Tokiko est un petit bout de femme que convoque le fils de son patron : il lui offre rubis sur ongle (au sens propre) mais celle-ci, si elle accepte le cadeau, ne lui permet rien de plus, ne lui fait aucune promesse. Elle est en fait acoquinée avec Joji, un ancien boxeur qui, avec ses hommes de mains, vivent de malversations. Un petit jeune, poids plume au gauche bien affuté, veut rejoindre le clan, mais c'est sans compter sur sa soeur protectrice, Kazuko (Sumiko Mizukubo, une poupée de porcelaine) qui demande à Joji de le renvoyer à ses études. Le dur à cuir obéit, sous le charme de cette apparition nocturne (on le comprend, fusil)... Il commence d'ailleurs à devenir mou du genou en repensant à cette hallucination, et c'est la grosse scène de jalousie avec sa douce et tendre - celle-ci n'y va pas par quatre chemins, prend un flingue (aussi rare chez Ozu qu'un Noir chez Woody Allen...) et entreprend d'aller lui régler son compte. Seulement, une fois en présence de la poupée de porcelaine, elle hésite, lui parle, tombe sous le charme et range son arme (et on la comprend... ben oui, je me répète). Retour à la maison, des fringues volent, des valises se ferment, des portes claquent, c'est la séparation... Si Tokiko s'épanche trente secondes avec le fils de son boss, rapidement elle fait machine arrière et revient à la casa ; quant à Joji, plutôt que de se saouler la tête, il commande dix verres pour les casser les uns après les autres (ça permet un meilleur réveil, c'est plutôt pas bête). Ils se retrouvent finalement chez eux, chacun mettant de l'eau dans son vin et décidant de repartir du bon pied, ensemble.

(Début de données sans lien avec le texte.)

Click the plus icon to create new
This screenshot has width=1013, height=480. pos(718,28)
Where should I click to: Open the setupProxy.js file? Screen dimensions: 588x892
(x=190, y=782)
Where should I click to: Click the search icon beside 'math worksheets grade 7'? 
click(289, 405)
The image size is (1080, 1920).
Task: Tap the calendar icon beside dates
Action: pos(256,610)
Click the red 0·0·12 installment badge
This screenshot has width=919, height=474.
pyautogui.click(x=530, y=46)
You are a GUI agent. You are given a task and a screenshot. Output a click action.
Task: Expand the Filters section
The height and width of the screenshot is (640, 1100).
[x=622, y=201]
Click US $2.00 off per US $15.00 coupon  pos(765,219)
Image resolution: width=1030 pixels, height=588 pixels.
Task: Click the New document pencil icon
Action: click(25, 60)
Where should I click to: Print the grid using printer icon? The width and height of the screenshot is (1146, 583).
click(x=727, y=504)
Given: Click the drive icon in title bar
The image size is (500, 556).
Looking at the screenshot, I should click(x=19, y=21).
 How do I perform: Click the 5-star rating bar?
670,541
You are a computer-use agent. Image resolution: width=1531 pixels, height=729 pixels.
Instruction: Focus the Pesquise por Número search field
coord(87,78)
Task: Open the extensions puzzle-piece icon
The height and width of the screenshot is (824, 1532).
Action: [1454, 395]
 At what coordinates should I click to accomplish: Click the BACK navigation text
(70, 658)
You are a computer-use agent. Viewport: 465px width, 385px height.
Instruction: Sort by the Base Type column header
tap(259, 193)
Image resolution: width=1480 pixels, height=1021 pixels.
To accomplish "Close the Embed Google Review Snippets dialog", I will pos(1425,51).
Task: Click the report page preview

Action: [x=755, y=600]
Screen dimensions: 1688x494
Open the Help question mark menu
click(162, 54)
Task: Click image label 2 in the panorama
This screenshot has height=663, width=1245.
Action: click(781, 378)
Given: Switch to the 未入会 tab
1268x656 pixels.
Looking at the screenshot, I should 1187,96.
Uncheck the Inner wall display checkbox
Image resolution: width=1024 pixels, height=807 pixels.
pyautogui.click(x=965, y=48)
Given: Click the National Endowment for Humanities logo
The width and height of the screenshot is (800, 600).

Joji veut cependant tenter un dernier coup pour rembourser les dettes de ce bâtard de frère de Kazuko qui a piqué dans la caisse, dans le magasin de sa soeur, et a déjà perdu une bonne partie au billard... Toki et Joji braquent le fils du patron qui fait beaucoup moins le malin. Mais là Tokiko, dans un accès de lucidité, décide de ne pas prendre la fuite et demande à son Joji de se laisser arrêter, pour pouvoir tout reprendre à zéro après quelques années de prison... L'autre, pas fou, veut se barrer, et comme elle est plutôt têtue, elle lui tire une balle dans la jambe ; les flics les arrêtent en douceur, leur idylle pourra recommencer sous de meilleures auspices.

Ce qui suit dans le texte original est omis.